■ EXERCISE GOAL
Produce a verbatim transcription of all records.

■ EXTRACTED MATERIAL
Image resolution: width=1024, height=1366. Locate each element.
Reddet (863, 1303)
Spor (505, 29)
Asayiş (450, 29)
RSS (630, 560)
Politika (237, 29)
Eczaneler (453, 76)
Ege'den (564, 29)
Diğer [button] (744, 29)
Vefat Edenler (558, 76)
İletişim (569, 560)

■ EXPECTED OUTPUT
Image resolution: width=1024, height=1366. Locate each element.
Reddet (863, 1303)
Spor (505, 29)
Asayiş (450, 29)
RSS (630, 560)
Politika (237, 29)
Eczaneler (453, 76)
Ege'den (564, 29)
Diğer [button] (744, 29)
Vefat Edenler (558, 76)
İletişim (569, 560)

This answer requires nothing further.